Thiam, 62, was the only candidate vying to represent the country's main opposition party, the PDCI.

Thiam has spent the last two decades living abroad, and had to give up his French citizenship to be able to stand in the presidential election.

The former minister has held senior positions in leading international businesses like Aviva, Prudential and Credit Suisse, though he resigned from the latter following a spying scandal.

Political scientist Geoffroy Kouao told the AFP news agency that Thiam was not "well known to Ivorians," after spending more than 20 years out of the country pursuing his business career, and so would have to run a strong campaign in order to win October's election.

The governing RHDP party has not yet announced its candidate, but the current president, 83-year-old Alassane Ouattara, is likely to run for what would be a fourth term in office.

Three other prominent figures, including former President Laurent Gbagbo, have been barred from running.

Thiam has had something of a chequered professional life.

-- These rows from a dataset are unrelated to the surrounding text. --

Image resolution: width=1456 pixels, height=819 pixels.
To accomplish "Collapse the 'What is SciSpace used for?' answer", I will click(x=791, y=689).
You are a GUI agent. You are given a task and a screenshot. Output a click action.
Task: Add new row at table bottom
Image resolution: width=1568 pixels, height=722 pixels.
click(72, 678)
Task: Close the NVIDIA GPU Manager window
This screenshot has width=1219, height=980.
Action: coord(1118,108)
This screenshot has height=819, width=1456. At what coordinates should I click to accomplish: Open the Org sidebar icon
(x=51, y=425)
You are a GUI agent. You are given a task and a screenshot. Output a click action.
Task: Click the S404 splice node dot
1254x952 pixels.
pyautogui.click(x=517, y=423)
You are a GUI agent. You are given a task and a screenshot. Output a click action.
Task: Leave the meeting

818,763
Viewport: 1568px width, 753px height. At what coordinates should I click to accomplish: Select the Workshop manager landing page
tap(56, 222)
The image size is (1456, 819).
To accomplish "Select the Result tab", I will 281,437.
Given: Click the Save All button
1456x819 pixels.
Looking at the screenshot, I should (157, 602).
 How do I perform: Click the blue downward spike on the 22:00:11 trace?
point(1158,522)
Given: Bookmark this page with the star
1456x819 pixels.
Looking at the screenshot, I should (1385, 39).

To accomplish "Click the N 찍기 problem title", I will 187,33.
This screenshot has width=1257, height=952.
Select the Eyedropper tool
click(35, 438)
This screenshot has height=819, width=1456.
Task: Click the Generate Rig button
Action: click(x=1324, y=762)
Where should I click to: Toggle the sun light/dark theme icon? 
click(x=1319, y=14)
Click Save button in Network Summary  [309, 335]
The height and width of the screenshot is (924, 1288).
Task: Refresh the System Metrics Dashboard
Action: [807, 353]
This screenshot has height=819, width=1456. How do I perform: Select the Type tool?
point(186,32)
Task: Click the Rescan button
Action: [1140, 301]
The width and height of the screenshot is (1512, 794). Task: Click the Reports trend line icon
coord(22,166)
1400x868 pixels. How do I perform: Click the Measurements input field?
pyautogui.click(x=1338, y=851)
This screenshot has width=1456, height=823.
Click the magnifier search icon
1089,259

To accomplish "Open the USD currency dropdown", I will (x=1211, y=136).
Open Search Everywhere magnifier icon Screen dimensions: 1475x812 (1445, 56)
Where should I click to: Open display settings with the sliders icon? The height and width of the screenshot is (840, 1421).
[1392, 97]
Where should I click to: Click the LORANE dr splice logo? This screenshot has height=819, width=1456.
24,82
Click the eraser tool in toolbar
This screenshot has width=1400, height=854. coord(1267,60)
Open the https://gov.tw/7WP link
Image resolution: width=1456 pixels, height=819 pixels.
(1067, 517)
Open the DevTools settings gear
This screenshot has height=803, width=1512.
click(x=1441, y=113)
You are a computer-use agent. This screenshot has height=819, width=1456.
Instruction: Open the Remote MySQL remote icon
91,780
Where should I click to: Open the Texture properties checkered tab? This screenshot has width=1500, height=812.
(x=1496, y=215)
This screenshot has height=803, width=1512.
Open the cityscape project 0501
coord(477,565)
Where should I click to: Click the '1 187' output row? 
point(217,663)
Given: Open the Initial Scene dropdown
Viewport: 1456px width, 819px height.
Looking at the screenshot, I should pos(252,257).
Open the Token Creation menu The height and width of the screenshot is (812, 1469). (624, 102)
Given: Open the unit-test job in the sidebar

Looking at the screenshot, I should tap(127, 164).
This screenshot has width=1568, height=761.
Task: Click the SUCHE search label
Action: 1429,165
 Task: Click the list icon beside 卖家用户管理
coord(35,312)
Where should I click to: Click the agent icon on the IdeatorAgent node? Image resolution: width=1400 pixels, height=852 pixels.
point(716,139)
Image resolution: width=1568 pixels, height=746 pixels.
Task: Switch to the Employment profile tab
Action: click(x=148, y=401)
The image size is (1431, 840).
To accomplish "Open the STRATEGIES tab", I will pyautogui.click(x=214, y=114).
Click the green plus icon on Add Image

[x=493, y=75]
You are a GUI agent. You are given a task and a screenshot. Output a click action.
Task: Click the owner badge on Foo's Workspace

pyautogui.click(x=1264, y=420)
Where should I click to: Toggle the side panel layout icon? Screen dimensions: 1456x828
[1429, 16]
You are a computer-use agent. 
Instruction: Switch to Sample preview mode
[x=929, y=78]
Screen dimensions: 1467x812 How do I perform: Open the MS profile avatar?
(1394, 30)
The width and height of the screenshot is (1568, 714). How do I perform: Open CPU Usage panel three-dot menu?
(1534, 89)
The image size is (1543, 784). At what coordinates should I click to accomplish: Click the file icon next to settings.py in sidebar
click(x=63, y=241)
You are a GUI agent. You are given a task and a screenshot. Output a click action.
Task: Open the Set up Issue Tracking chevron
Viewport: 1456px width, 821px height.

After becoming the first Ivorian to pass the entrance exam to France's prestigious Polytechnique engineering school, he returned to Ivory Coast and took up politics.

In 1998, aged 36, he became planning minister before the PDCI was ousted from power in a coup the following year.

He then moved abroad and pursued a largely successful business career.

In 2009, he became the first black person to head a company on the UK's FTSE 100 stock exchange when he was named CEO of the Prudential insurance company.

However, he was later censured by a financial regulator for not being open about a planned takeover.

After five years as the head of the Swiss bank Credit Suisse, he was forced to resign in 2020 over a spying scandal, although he has been cleared of any involvement.

He is well connected in West African political circles - he is the great-nephew of Ivory Coast's first President Félix Houphouët-Boigny, while his uncle Habib Thiam was a prime minister in Senegal, on two occasions, spanning a total of nine years.

However, Thiam faces a legal challenge to his candidacy because he had taken up French nationality.

The courts are expected to rule on this next Thursday.